The church filed the suit earlier this month in U.S. District Court claiming the ban on mass gatherings instituted by Beshear and Eric Friedlander, the acting secretary of the Cabinet for Health and Family Services, was a violation of the First Amendment rights of freedom of expression.
Friday, U.S. District Judge Gregory Van Tatenhove granted a temporary restraining order in favor of Tabernacle Baptist Church located on Lexington Road in Jessamine County.
The ruling was followed Sunday by Friedlander revising the state’s order to say the state’s mass gathering ban does not apply to in-person services at faith-based organizations, provided they follow social distancing and hygiene guidelines.
A video posted Sunday on the church’s Facebook page indicated it had an in-person service, with people in the sanctuary and in the choir space.
The church said in the lawsuit it was prepared to have in-person services while meeting established guidelines.

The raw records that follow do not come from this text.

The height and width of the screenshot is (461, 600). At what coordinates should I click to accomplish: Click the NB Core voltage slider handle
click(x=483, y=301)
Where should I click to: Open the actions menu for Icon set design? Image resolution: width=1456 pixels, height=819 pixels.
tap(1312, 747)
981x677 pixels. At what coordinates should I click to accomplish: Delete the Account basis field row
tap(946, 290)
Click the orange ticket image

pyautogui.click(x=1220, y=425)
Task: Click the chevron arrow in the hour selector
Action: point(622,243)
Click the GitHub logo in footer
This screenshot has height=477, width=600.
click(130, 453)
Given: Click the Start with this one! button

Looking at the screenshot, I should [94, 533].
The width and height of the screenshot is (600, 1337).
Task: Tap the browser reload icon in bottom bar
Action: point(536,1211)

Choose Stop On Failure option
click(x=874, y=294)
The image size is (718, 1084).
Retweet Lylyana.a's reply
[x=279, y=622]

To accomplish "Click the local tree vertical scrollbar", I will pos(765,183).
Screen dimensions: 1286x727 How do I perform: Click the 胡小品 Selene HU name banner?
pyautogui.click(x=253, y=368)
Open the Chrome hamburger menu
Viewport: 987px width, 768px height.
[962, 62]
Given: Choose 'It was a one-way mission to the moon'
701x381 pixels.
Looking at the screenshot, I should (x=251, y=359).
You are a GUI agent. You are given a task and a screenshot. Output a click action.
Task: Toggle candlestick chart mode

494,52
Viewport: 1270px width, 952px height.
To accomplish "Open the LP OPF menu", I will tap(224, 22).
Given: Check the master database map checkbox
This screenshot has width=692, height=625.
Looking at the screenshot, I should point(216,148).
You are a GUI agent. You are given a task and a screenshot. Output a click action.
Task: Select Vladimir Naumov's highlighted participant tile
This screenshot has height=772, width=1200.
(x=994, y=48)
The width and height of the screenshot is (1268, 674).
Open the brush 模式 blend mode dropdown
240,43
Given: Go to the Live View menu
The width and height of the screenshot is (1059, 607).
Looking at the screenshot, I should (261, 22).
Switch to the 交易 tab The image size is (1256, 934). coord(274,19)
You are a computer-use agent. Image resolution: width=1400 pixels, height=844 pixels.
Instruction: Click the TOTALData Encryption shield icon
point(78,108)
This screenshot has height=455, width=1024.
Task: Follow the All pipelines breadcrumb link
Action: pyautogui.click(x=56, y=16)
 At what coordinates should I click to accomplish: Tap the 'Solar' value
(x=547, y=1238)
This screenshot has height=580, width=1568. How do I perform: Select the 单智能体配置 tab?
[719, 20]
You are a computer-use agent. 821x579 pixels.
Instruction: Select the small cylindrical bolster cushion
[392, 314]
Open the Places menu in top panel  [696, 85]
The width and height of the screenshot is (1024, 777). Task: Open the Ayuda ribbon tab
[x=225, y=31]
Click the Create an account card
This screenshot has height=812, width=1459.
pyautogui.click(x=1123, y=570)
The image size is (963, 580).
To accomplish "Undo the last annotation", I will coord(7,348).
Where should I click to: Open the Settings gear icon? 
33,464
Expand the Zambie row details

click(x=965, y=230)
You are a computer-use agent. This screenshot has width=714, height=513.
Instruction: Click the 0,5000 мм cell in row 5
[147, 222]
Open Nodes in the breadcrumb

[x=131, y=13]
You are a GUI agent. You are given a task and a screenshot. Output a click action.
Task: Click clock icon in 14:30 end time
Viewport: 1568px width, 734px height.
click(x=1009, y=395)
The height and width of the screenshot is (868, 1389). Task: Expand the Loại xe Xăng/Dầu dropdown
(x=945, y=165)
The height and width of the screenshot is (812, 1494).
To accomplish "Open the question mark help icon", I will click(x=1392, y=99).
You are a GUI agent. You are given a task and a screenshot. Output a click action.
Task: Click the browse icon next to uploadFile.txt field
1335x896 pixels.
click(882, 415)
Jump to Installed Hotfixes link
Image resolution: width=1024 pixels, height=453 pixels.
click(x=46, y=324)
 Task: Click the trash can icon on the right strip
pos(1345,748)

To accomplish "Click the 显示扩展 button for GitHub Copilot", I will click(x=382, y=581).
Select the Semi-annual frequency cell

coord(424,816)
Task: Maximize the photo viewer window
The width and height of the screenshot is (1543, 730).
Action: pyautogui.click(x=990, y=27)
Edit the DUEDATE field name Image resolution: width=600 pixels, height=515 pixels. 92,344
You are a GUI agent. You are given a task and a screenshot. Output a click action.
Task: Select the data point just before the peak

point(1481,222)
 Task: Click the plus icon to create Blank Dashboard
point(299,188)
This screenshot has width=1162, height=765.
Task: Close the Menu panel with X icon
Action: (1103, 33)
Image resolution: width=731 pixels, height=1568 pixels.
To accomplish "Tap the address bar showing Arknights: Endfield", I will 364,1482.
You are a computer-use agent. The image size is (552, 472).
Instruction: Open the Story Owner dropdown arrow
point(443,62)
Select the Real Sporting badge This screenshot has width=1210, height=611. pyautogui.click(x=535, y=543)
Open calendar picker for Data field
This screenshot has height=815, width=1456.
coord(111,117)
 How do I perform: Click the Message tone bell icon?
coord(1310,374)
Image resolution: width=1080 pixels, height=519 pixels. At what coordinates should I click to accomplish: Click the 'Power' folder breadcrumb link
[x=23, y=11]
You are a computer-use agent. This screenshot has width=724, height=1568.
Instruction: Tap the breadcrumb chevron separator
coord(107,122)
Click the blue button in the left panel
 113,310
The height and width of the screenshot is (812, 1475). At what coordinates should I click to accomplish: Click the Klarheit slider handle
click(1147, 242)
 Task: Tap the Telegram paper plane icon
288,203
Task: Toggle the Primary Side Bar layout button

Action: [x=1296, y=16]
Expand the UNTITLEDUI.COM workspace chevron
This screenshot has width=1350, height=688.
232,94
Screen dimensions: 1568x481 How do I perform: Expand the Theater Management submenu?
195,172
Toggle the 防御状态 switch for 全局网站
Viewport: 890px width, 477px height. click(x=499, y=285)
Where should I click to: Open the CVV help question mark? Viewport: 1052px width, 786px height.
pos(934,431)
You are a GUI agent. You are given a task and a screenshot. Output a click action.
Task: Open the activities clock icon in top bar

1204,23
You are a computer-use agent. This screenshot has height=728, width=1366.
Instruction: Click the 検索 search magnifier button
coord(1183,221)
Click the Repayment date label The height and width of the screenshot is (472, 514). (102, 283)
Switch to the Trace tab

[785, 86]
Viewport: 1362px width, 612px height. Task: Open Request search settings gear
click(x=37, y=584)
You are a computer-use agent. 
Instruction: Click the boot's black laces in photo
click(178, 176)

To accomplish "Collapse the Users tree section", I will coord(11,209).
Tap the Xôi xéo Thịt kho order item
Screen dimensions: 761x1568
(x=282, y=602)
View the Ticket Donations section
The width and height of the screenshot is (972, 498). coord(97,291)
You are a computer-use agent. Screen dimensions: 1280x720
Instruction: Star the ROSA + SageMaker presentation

The church said it has about 100 regular attendees in a sanctuary designed to hold 400 people.
In his ruling, Van Tatenhove wrote that in-person services while following established health guidelines would not harm the state.
“There is ample scientific evidence that COVID-19 is exceptionally contagious,” Van Tatenhove wrote. “But evidence that the risk of contagion is heightened in a religious setting more than a secular one is lacking. If social distancing is good enough for Home Depot and Kroger, it is good enough for in-person religious services which, unlike the foregoing, benefit from constitutional protection.”
In its lawsuit, the church acknowledged the coronavirus pandemic but said it “remains committed to physically gathering for regular services in a manner consistent with social distancing precautions to ensure the safety and well-being of its congregants.”
The church said it hosted online services from March 22 through April 19 followed by drive-in services beginning April 22.
“Tabernacle has a sincerely-held belief that online services and drive-in services do not meet the Lord’s requirement that the church meet together in person for corporate worship,” the lawsuit reads. “Tabernacle also believes that online and drive-in church services are not substitutes for real in-person corporate worship.”
In his ruling, Van Tatenhove said he only addressed the free exercise argument, though the church also cited freedom to assemble, Kentucky’s constitution and the federal Religious Freedom Restoration Act. Those could be discussed later, he wrote.